## Assignment
Could you reproduce every record below exactly as it stands?

──────── Input data ────────

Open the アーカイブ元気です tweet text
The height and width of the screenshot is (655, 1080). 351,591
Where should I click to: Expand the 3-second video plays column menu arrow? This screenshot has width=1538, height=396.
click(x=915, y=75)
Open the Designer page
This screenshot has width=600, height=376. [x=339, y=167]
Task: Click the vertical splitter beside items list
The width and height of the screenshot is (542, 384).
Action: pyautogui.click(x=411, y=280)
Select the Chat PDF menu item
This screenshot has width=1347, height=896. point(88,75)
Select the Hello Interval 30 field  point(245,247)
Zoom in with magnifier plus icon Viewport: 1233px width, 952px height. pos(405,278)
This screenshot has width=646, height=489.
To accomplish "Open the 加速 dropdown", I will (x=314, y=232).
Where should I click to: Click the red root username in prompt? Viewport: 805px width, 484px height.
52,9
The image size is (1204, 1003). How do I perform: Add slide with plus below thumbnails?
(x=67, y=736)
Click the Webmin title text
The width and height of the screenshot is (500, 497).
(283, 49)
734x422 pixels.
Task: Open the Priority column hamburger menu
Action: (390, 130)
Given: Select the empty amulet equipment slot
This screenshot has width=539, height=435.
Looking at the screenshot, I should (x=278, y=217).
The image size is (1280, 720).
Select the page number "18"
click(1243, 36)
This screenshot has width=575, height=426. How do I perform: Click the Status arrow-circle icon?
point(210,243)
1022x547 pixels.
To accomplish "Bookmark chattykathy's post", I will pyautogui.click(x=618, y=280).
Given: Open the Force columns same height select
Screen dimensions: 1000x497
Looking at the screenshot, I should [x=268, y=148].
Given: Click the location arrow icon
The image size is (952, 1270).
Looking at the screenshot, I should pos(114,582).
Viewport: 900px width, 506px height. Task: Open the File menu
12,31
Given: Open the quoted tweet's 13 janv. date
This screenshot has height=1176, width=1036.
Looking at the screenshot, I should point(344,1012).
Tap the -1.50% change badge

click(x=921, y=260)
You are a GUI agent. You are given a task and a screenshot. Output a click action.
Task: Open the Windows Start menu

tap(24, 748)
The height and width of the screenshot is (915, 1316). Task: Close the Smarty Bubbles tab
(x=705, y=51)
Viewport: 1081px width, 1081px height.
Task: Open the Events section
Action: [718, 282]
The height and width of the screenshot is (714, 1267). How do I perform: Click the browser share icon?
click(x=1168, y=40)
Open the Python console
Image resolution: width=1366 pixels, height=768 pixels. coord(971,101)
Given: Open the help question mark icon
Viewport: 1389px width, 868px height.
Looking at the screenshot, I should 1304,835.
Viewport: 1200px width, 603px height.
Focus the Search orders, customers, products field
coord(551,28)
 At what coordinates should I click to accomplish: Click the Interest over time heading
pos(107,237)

────────

## Task answer
Open the アーカイブ元気です tweet text
The height and width of the screenshot is (655, 1080). 351,591
Where should I click to: Expand the 3-second video plays column menu arrow? This screenshot has width=1538, height=396.
click(x=915, y=75)
Open the Designer page
This screenshot has width=600, height=376. [x=339, y=167]
Task: Click the vertical splitter beside items list
The width and height of the screenshot is (542, 384).
Action: pyautogui.click(x=411, y=280)
Select the Chat PDF menu item
This screenshot has width=1347, height=896. point(88,75)
Select the Hello Interval 30 field  point(245,247)
Zoom in with magnifier plus icon Viewport: 1233px width, 952px height. pos(405,278)
This screenshot has width=646, height=489.
To accomplish "Open the 加速 dropdown", I will (x=314, y=232).
Where should I click to: Click the red root username in prompt? Viewport: 805px width, 484px height.
52,9
The image size is (1204, 1003). How do I perform: Add slide with plus below thumbnails?
(x=67, y=736)
Click the Webmin title text
The width and height of the screenshot is (500, 497).
(283, 49)
734x422 pixels.
Task: Open the Priority column hamburger menu
Action: (390, 130)
Given: Select the empty amulet equipment slot
This screenshot has width=539, height=435.
Looking at the screenshot, I should (x=278, y=217).
The image size is (1280, 720).
Select the page number "18"
click(1243, 36)
This screenshot has width=575, height=426. How do I perform: Click the Status arrow-circle icon?
point(210,243)
1022x547 pixels.
To accomplish "Bookmark chattykathy's post", I will pyautogui.click(x=618, y=280).
Given: Open the Force columns same height select
Screen dimensions: 1000x497
Looking at the screenshot, I should [x=268, y=148].
Given: Click the location arrow icon
The image size is (952, 1270).
Looking at the screenshot, I should pos(114,582).
Viewport: 900px width, 506px height. Task: Open the File menu
12,31
Given: Open the quoted tweet's 13 janv. date
This screenshot has height=1176, width=1036.
Looking at the screenshot, I should point(344,1012).
Tap the -1.50% change badge

click(x=921, y=260)
You are a GUI agent. You are given a task and a screenshot. Output a click action.
Task: Open the Windows Start menu

tap(24, 748)
The height and width of the screenshot is (915, 1316). Task: Close the Smarty Bubbles tab
(x=705, y=51)
Viewport: 1081px width, 1081px height.
Task: Open the Events section
Action: [718, 282]
The height and width of the screenshot is (714, 1267). How do I perform: Click the browser share icon?
click(x=1168, y=40)
Open the Python console
Image resolution: width=1366 pixels, height=768 pixels. coord(971,101)
Given: Open the help question mark icon
Viewport: 1389px width, 868px height.
Looking at the screenshot, I should 1304,835.
Viewport: 1200px width, 603px height.
Focus the Search orders, customers, products field
coord(551,28)
 At what coordinates should I click to accomplish: Click the Interest over time heading
pos(107,237)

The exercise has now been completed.